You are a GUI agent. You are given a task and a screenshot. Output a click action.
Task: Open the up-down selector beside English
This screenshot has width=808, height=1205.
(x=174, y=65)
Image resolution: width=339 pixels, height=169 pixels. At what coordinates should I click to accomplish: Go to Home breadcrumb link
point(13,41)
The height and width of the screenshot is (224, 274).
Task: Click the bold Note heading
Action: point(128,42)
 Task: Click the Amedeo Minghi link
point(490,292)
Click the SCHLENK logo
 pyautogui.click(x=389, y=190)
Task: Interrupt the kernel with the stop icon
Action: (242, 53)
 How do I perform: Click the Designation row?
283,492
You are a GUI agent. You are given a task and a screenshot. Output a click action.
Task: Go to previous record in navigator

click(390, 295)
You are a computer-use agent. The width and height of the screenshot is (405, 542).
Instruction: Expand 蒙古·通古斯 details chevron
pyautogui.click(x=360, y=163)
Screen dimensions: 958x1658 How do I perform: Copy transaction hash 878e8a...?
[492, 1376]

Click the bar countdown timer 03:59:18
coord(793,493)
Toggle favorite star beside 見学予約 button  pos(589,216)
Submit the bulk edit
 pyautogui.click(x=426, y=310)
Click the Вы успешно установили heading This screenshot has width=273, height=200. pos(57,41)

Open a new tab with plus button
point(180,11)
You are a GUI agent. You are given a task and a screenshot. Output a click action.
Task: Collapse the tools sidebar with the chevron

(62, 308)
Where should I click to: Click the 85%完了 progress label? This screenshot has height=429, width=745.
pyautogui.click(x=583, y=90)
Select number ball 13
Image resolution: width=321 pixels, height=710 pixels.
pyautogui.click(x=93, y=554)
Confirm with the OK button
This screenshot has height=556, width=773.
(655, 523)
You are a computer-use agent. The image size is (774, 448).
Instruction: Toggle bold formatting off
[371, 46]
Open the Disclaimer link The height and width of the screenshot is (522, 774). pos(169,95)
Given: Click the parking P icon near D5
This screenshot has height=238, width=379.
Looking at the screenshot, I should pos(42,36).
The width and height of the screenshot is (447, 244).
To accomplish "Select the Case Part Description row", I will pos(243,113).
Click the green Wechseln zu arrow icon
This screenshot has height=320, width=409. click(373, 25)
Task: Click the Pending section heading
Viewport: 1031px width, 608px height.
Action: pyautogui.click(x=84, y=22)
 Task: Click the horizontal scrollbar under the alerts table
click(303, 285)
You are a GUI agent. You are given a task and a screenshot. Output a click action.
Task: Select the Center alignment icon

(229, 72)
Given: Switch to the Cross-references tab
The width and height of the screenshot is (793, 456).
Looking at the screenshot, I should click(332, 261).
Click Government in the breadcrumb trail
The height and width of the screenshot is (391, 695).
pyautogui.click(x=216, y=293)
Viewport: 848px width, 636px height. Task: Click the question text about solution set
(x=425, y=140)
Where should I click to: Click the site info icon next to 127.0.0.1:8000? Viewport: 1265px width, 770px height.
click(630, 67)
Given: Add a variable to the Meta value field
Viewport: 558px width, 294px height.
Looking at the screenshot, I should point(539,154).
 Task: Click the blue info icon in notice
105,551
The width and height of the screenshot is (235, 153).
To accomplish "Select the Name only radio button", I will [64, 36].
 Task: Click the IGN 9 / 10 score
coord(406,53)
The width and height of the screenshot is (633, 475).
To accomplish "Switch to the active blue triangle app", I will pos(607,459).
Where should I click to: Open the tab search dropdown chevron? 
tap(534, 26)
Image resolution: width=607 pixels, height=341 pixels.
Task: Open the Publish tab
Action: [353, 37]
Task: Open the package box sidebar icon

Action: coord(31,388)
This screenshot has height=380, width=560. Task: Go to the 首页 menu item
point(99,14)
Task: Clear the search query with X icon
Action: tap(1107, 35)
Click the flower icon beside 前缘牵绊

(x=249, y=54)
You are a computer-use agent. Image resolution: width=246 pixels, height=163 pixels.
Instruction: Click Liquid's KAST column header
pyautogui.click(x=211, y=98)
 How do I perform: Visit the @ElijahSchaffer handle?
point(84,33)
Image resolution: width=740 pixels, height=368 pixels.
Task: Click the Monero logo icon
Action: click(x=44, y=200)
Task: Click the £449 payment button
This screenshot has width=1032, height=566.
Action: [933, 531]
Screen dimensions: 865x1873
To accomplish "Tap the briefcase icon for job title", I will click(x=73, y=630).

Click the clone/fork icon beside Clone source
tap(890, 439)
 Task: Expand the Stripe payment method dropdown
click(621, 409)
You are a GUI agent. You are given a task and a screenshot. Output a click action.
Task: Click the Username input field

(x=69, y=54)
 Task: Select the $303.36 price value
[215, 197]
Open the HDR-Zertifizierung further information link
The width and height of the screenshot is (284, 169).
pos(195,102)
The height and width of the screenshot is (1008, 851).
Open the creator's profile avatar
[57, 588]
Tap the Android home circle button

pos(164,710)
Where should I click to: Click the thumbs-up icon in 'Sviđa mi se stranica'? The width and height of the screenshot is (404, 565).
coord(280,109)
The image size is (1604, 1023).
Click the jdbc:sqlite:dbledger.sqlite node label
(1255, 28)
++++++++++
Problem description
With the line holding "Instruction: Click Liquid's" as the first and the line holding "Task: Click the £449 payment button" as the last, set down that range of the entries above exactly, and nothing else.

Task solution
Instruction: Click Liquid's KAST column header
pyautogui.click(x=211, y=98)
 How do I perform: Visit the @ElijahSchaffer handle?
point(84,33)
Image resolution: width=740 pixels, height=368 pixels.
Task: Click the Monero logo icon
Action: click(x=44, y=200)
Task: Click the £449 payment button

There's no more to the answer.